_Work required_
Transcribe each line of the material exactly as it stands.

━━━━━━━━━━━━━━━━━━━━━━━━━━━━━━

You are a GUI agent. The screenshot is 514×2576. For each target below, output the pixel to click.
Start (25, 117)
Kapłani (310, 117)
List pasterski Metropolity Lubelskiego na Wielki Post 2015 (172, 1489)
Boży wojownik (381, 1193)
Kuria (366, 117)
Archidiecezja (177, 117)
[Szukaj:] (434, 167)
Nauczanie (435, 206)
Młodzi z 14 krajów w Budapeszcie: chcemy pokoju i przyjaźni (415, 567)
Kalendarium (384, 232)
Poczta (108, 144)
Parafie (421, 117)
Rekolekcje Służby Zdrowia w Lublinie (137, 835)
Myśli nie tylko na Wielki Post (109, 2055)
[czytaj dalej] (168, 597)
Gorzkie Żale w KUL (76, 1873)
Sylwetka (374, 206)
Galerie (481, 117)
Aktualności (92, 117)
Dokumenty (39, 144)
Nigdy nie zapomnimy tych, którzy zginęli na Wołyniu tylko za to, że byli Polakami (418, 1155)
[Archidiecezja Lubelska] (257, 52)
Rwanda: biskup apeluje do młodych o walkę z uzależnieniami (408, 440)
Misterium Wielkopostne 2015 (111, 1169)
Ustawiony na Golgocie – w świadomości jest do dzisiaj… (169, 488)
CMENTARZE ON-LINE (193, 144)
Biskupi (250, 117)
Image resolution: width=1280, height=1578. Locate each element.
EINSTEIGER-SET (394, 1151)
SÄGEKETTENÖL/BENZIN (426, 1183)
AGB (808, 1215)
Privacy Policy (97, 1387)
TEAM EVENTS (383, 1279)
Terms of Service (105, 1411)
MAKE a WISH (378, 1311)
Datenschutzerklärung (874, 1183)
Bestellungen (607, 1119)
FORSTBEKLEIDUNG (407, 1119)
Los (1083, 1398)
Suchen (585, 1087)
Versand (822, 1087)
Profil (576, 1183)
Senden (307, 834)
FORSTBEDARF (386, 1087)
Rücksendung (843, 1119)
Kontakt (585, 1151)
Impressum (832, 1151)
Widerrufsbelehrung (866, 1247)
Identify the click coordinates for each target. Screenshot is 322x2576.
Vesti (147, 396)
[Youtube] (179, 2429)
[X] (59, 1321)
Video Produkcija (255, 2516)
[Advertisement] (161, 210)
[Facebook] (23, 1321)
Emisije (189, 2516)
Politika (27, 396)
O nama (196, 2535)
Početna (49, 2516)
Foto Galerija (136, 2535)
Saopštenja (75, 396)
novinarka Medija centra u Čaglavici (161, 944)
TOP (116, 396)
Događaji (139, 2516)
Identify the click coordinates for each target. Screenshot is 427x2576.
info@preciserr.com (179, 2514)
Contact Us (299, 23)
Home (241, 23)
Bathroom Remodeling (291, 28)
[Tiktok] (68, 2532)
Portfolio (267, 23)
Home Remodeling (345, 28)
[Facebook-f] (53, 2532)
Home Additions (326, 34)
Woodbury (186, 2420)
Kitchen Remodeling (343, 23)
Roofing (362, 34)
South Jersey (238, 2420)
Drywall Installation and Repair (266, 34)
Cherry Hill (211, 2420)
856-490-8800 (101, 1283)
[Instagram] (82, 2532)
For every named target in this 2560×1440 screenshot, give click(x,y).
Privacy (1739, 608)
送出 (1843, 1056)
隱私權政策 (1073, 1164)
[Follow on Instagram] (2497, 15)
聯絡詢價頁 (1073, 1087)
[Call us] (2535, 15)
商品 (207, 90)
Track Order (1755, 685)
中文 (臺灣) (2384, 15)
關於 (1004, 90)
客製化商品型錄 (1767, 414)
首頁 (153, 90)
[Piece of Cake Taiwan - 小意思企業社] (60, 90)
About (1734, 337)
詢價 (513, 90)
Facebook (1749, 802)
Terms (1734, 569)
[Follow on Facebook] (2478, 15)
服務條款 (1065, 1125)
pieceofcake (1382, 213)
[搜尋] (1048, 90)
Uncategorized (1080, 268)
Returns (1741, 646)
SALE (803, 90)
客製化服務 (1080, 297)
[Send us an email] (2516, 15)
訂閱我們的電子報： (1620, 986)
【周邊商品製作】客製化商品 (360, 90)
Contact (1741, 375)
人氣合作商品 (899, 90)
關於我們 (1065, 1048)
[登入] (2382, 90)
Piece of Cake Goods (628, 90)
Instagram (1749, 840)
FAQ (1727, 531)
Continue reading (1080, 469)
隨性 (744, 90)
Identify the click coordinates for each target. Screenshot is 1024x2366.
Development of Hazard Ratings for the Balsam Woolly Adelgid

━━━━━━━━━━━━━━━━━━━━━━━━━━━━━━

_Result of this task_
You are a GUI agent. The screenshot is 514×2576. For each target below, output the pixel to click.
Start (25, 117)
Kapłani (310, 117)
List pasterski Metropolity Lubelskiego na Wielki Post 2015 (172, 1489)
Boży wojownik (381, 1193)
Kuria (366, 117)
Archidiecezja (177, 117)
[Szukaj:] (434, 167)
Nauczanie (435, 206)
Młodzi z 14 krajów w Budapeszcie: chcemy pokoju i przyjaźni (415, 567)
Kalendarium (384, 232)
Poczta (108, 144)
Parafie (421, 117)
Rekolekcje Służby Zdrowia w Lublinie (137, 835)
Myśli nie tylko na Wielki Post (109, 2055)
[czytaj dalej] (168, 597)
Gorzkie Żale w KUL (76, 1873)
Sylwetka (374, 206)
Galerie (481, 117)
Aktualności (92, 117)
Dokumenty (39, 144)
Nigdy nie zapomnimy tych, którzy zginęli na Wołyniu tylko za to, że byli Polakami (418, 1155)
[Archidiecezja Lubelska] (257, 52)
Rwanda: biskup apeluje do młodych o walkę z uzależnieniami (408, 440)
Misterium Wielkopostne 2015 (111, 1169)
Ustawiony na Golgocie – w świadomości jest do dzisiaj… (169, 488)
CMENTARZE ON-LINE (193, 144)
Biskupi (250, 117)
Image resolution: width=1280, height=1578. Locate each element.
EINSTEIGER-SET (394, 1151)
SÄGEKETTENÖL/BENZIN (426, 1183)
AGB (808, 1215)
Privacy Policy (97, 1387)
TEAM EVENTS (383, 1279)
Terms of Service (105, 1411)
MAKE a WISH (378, 1311)
Datenschutzerklärung (874, 1183)
Bestellungen (607, 1119)
FORSTBEKLEIDUNG (407, 1119)
Los (1083, 1398)
Suchen (585, 1087)
Versand (822, 1087)
Profil (576, 1183)
Senden (307, 834)
FORSTBEDARF (386, 1087)
Rücksendung (843, 1119)
Kontakt (585, 1151)
Impressum (832, 1151)
Widerrufsbelehrung (866, 1247)
Identify the click coordinates for each target. Screenshot is 322x2576.
Vesti (147, 396)
[Youtube] (179, 2429)
[X] (59, 1321)
Video Produkcija (255, 2516)
[Advertisement] (161, 210)
[Facebook] (23, 1321)
Emisije (189, 2516)
Politika (27, 396)
O nama (196, 2535)
Početna (49, 2516)
Foto Galerija (136, 2535)
Saopštenja (75, 396)
novinarka Medija centra u Čaglavici (161, 944)
TOP (116, 396)
Događaji (139, 2516)
Identify the click coordinates for each target. Screenshot is 427x2576.
info@preciserr.com (179, 2514)
Contact Us (299, 23)
Home (241, 23)
Bathroom Remodeling (291, 28)
[Tiktok] (68, 2532)
Portfolio (267, 23)
Home Remodeling (345, 28)
[Facebook-f] (53, 2532)
Home Additions (326, 34)
Woodbury (186, 2420)
Kitchen Remodeling (343, 23)
Roofing (362, 34)
South Jersey (238, 2420)
Drywall Installation and Repair (266, 34)
Cherry Hill (211, 2420)
856-490-8800 (101, 1283)
[Instagram] (82, 2532)
For every named target in this 2560×1440 screenshot, give click(x,y).
Privacy (1739, 608)
送出 (1843, 1056)
隱私權政策 (1073, 1164)
[Follow on Instagram] (2497, 15)
聯絡詢價頁 (1073, 1087)
[Call us] (2535, 15)
商品 (207, 90)
Track Order (1755, 685)
中文 (臺灣) (2384, 15)
關於 (1004, 90)
客製化商品型錄 (1767, 414)
首頁 (153, 90)
[Piece of Cake Taiwan - 小意思企業社] (60, 90)
About (1734, 337)
詢價 (513, 90)
Facebook (1749, 802)
Terms (1734, 569)
[Follow on Facebook] (2478, 15)
服務條款 (1065, 1125)
pieceofcake (1382, 213)
[搜尋] (1048, 90)
Uncategorized (1080, 268)
Returns (1741, 646)
SALE (803, 90)
客製化服務 (1080, 297)
[Send us an email] (2516, 15)
訂閱我們的電子報： (1620, 986)
【周邊商品製作】客製化商品 (360, 90)
Contact (1741, 375)
人氣合作商品 (899, 90)
關於我們 (1065, 1048)
[登入] (2382, 90)
Piece of Cake Goods (628, 90)
Instagram (1749, 840)
FAQ (1727, 531)
Continue reading (1080, 469)
隨性 (744, 90)
Identify the click coordinates for each target. Screenshot is 1024x2366.
Development of Hazard Ratings for the Balsam Woolly Adelgid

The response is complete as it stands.